* [Data for this task]:
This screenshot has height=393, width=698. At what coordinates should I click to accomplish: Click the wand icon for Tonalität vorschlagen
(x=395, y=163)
...
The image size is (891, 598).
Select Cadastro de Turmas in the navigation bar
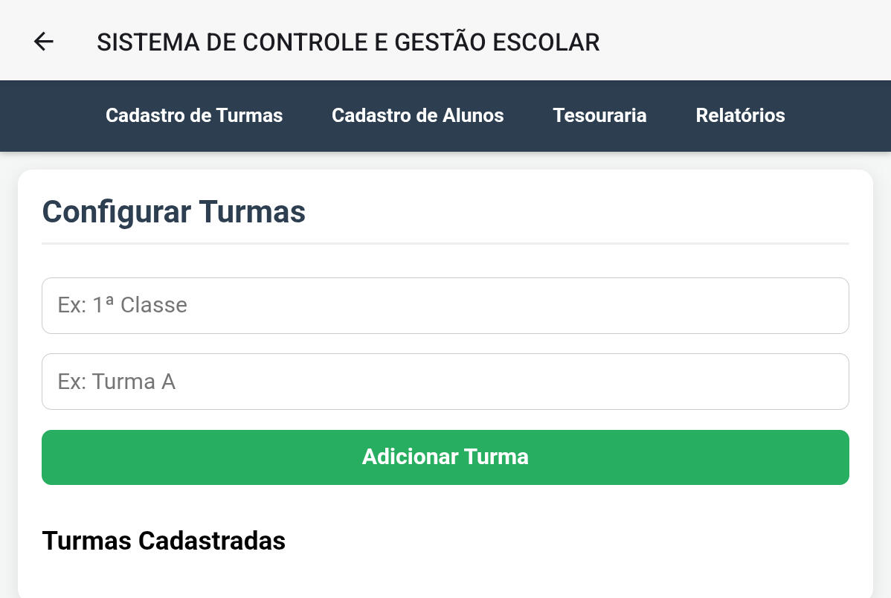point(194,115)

* [Instructions to follow]: Which lines of the data above contain the word "Cadastro"? Pick them out and copy each one in full.

* [Full response]:
Select Cadastro de Turmas in the navigation bar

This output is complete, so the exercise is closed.